The friendly neighbourhood goon: Modi takes no-nonsense, and he is always game for a good fight, and he fears none. In the face of terrorist attacks he won’t be a sissy like people before him. He would give it back to Pakistan real hard, then and there. He won’t balk even if it’s China or any country for that matter. He would overawe everyone with power. Ah! How Modi would like to tell the bhakts that this is not how civilised countries function. A local goon’s power is all about physicality and intimidation; countries, particularly democracies like ours, have to function at a more cerebral level. Obviously, the bhakts took the 56-inch chest claim too seriously.

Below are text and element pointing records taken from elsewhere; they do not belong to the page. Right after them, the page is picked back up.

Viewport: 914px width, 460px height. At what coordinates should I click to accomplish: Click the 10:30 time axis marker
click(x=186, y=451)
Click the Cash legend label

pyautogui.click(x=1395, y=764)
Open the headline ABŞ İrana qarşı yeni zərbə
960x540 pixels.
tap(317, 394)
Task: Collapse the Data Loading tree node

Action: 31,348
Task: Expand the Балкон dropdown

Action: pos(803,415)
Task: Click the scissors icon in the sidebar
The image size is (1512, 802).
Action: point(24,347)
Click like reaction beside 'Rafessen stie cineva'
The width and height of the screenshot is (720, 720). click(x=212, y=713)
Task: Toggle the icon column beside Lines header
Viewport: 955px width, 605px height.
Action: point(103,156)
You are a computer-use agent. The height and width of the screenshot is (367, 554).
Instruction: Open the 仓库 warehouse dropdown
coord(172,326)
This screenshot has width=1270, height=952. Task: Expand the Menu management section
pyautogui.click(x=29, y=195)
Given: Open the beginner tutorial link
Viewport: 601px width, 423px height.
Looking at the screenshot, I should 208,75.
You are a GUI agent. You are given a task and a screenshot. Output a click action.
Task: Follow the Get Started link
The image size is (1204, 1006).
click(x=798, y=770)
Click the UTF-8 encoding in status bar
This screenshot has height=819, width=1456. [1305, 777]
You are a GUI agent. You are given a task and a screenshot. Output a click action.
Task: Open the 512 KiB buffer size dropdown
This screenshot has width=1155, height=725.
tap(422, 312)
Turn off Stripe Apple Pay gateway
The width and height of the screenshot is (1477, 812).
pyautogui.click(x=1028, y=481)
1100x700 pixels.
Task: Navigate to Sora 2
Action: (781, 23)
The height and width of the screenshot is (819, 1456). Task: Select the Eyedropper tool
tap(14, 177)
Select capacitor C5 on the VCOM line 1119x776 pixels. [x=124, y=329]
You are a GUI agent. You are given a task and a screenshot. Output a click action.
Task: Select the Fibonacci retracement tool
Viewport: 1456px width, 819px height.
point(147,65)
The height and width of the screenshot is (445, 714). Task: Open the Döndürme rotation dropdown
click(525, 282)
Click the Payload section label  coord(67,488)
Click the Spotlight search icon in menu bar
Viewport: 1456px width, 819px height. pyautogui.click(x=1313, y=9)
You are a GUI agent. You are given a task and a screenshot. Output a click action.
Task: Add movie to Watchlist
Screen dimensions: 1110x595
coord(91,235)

He is like us, one of us: The deep attachment of bhakts to Modi needs no overstating. It stems from the fact that they see him as an extension of themselves, in every way negative or positive. The bhakt never had a chance express hatred towards a whole of things. He hates Muslims, he hates beef-eaters, he hates liberals, he hates seculars, he hates intellectuals, he hates who he thinks are anti-nationals, and of course, he hates Pakistan. For some reason, he came to believe that in Modi he had a perfect like-minded leader. While the intellectuals of the Indian Right would insist that political rivals gave him that kind of a negative image, the reality is it is the bhakts who would like to see him in that image, nothing beyond. Vision and statesmanship can go to hell.
The real challenge for the prime minister now is to convince this lot to re-imagine him as the leader of the country. He has to tell them that the notion of being strong is different for a prime minister than it is for the man on the street. His party would do well to tone down and be more realistic about his image. After the Uri attack, Modi and the party have been admirably dignified. The sense of calm and unhurriedness displayed by the government behoves a country aspiring to be in the global big league.
It may be difficult to change the bhakt though.